Los volantines dieciocheros

Qué mejor mes del año que septiembre para hablar de nuestras costumbres y tradiciones, con las cuales nos reencantamos en esta fecha, aunque -según mi parecer- cada vez en menor grado o en forma más sofisticada, con lo cual estas costumbres y tradiciones pierden su esencia, pierden ese atributo que las hace ser tan nuestras, porque son originarias de nuestras raíces, como por ejemplo el volantín que hoy lo traen desde China, con otras formas y, sobre todo, sin la magia ni el encanto que tenía un volantín artesanal hecho en casa y con nuestras propias manos.

A mi juicio, no hay nada más representativo de las fiestas patrias que nuestra bandera tricolor y el volantín encumbrado en los cielos azules de nuestro querido Chile. Incluso hasta la naturaleza y la climatología están relacionados en esta fecha: “Salió el viento dieciochero”, dicen algunos cuando notan fuertes ráfagas o ventorrales. “Es para elevar volantines”, responde alguien asociando esta observación.
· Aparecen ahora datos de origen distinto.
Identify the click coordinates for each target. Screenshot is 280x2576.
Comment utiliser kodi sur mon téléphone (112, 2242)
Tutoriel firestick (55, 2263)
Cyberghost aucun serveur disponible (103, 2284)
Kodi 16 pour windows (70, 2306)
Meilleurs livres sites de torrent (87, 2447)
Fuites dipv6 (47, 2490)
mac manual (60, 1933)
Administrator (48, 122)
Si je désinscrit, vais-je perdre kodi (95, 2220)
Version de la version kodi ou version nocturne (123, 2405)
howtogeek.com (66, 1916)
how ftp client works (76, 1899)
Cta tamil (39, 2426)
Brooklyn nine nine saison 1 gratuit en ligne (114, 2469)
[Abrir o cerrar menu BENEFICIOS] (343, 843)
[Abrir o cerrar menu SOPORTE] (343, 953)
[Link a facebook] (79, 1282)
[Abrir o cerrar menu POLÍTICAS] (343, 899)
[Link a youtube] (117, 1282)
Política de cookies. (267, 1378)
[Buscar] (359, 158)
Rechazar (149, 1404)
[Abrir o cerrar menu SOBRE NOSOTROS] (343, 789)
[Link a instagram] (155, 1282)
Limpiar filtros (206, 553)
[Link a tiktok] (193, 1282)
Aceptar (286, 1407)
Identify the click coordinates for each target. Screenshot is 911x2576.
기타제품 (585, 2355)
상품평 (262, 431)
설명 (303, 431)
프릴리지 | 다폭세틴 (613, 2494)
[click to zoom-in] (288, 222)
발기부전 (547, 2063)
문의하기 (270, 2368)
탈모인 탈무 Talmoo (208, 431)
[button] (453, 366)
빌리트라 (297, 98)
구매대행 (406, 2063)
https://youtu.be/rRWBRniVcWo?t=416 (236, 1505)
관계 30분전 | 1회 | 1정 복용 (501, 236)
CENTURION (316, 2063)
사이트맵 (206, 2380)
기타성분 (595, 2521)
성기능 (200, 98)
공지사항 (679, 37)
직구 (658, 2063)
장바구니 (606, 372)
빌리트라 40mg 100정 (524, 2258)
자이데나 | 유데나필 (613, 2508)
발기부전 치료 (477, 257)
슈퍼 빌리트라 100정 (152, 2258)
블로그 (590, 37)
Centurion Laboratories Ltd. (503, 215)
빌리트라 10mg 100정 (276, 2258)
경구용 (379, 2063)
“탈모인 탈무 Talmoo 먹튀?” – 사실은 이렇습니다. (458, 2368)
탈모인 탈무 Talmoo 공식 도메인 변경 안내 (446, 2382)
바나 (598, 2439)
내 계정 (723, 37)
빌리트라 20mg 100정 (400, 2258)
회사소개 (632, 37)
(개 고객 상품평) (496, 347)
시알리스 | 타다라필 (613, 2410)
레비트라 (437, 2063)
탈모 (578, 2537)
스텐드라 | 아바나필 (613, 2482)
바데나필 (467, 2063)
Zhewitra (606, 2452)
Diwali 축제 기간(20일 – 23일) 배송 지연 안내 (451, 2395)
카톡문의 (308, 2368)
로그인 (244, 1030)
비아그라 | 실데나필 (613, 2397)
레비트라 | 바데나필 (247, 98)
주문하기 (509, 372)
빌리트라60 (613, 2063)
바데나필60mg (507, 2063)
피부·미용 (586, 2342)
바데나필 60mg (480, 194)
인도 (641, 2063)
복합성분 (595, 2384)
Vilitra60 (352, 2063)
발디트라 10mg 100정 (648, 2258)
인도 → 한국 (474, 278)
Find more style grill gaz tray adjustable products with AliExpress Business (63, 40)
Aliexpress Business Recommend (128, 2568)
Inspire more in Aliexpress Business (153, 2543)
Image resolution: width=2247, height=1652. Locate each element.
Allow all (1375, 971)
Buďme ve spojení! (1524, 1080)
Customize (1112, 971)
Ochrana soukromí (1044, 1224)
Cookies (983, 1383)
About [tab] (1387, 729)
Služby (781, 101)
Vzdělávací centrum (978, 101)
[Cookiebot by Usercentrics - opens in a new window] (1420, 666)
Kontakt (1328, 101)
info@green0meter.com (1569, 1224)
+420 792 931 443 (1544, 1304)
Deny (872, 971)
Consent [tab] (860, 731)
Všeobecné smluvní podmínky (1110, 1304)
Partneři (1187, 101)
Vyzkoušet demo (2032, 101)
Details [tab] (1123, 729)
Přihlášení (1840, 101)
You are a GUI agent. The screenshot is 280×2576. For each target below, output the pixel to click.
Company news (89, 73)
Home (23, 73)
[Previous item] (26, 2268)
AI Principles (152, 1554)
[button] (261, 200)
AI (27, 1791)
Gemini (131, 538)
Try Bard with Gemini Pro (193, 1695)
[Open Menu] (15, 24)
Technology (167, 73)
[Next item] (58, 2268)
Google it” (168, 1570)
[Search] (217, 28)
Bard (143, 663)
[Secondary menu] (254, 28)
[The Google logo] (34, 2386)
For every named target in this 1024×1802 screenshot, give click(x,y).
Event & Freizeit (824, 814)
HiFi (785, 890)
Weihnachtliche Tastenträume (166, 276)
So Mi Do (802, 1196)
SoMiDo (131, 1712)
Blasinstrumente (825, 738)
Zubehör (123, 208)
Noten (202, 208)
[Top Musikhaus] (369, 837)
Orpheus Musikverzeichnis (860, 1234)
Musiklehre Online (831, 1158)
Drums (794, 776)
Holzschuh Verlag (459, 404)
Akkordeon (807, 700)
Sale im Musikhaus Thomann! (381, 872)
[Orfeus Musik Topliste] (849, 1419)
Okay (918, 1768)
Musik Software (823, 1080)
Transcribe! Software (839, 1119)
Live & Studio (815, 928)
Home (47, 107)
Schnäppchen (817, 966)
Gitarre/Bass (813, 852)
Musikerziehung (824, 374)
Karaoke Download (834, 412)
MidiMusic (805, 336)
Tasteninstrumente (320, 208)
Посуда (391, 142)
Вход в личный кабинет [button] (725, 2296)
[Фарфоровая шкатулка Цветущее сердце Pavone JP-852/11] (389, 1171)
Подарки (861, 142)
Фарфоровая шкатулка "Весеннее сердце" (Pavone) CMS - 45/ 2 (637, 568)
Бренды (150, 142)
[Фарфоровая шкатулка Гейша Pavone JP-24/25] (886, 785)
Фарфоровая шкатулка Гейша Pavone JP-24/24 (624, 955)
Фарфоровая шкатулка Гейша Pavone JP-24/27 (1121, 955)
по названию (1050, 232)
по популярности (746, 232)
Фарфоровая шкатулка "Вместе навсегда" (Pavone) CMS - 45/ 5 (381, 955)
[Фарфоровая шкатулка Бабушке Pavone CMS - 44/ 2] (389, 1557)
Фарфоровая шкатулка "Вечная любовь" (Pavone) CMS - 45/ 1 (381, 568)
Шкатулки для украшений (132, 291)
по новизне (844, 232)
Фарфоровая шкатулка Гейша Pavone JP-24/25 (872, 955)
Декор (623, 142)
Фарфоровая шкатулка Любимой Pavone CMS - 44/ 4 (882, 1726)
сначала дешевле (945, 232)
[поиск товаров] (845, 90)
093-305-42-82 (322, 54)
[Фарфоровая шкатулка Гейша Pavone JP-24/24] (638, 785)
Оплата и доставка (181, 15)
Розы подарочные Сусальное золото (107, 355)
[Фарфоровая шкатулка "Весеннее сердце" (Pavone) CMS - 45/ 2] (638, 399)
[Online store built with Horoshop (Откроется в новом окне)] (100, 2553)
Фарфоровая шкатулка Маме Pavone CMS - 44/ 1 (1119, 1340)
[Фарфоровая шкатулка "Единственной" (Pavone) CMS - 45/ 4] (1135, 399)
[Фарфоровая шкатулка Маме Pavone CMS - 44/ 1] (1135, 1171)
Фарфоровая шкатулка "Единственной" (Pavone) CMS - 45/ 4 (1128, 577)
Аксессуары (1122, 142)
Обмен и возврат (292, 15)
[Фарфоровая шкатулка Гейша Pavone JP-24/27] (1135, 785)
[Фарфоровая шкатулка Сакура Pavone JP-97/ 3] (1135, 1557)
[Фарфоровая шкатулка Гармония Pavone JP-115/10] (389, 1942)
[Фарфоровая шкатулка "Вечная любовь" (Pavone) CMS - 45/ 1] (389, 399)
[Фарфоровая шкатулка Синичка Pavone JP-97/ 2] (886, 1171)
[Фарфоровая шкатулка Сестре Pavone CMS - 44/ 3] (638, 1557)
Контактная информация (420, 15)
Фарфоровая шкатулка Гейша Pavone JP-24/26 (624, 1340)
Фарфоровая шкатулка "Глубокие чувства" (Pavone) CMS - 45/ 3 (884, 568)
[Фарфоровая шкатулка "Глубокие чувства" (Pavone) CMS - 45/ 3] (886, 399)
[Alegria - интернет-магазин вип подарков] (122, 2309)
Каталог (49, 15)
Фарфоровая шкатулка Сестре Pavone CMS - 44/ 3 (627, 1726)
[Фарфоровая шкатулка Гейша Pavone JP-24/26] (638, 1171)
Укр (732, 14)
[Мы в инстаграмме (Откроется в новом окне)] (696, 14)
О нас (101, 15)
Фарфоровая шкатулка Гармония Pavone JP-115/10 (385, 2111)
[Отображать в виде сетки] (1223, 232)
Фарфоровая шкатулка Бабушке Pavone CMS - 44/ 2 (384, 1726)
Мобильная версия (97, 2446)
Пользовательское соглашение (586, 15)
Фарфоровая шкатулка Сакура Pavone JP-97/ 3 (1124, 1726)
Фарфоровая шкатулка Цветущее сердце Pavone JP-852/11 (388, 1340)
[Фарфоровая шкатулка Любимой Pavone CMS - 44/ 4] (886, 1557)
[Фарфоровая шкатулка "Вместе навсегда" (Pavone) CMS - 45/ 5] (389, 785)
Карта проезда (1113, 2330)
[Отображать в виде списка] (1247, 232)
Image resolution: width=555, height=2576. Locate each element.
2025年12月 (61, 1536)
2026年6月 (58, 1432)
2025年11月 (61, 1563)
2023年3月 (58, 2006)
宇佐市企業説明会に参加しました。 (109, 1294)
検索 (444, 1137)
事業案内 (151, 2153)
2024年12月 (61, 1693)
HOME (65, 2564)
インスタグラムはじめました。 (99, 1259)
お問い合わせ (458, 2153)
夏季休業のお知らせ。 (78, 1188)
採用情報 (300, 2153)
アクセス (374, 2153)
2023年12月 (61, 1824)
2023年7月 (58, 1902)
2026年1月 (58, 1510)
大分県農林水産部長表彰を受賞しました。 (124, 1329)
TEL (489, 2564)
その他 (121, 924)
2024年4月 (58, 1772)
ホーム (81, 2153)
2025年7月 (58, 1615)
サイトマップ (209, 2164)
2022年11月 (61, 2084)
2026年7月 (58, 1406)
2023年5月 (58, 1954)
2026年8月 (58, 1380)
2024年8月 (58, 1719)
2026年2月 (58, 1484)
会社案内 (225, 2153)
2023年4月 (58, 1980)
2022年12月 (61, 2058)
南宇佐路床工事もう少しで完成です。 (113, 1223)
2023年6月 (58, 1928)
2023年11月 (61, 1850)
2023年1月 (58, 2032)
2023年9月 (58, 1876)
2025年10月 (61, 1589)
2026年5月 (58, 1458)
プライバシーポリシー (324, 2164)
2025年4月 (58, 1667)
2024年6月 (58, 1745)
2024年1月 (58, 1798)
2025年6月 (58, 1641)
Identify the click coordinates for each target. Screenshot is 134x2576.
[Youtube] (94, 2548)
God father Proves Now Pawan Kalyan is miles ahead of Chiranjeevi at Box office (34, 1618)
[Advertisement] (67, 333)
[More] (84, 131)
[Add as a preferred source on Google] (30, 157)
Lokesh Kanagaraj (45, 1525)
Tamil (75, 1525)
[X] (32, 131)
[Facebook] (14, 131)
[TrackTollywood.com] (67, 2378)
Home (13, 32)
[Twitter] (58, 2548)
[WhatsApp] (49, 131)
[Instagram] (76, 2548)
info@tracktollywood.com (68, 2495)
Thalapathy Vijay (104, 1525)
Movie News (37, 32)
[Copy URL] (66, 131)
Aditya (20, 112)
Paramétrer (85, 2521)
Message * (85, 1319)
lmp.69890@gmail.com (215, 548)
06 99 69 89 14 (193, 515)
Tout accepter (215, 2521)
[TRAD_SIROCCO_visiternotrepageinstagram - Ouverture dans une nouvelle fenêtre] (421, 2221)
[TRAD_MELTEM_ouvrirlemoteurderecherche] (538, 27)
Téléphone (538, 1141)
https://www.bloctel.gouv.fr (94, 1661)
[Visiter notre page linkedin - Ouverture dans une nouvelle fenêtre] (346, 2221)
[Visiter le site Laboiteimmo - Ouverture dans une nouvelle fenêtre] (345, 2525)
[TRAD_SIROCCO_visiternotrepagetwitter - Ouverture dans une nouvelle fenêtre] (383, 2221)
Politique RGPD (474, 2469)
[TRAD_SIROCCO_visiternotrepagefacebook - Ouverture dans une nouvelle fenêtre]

El diccionario lo define de la siguiente forma: “El volantín es un trozo cuadrado de papel, con una liviana armazón de palos de coligüe o caña, que es elevado a través de un simple hilo. Se puede jugar simplemente elevándolo lo más alto posible, o bien, a través de la «comisión» que consiste en mandar «cortado» el volantín del contrincante, lo que se consigue a través del roce entre los hilos”.

Pero lo que no saben las nuevas generaciones es que décadas atrás, hablemos de los años sesenta y comienzo de los setenta, construir un volantín era todo un proceso artesanal que demandaba una exigente preparación, dedicación y cariño, porque uno pretendía que su volantín fuera el más “encachao” y, sobre todo, el más firme y duradero, a la hora de aguantar el juego de mantenerlo en el aire.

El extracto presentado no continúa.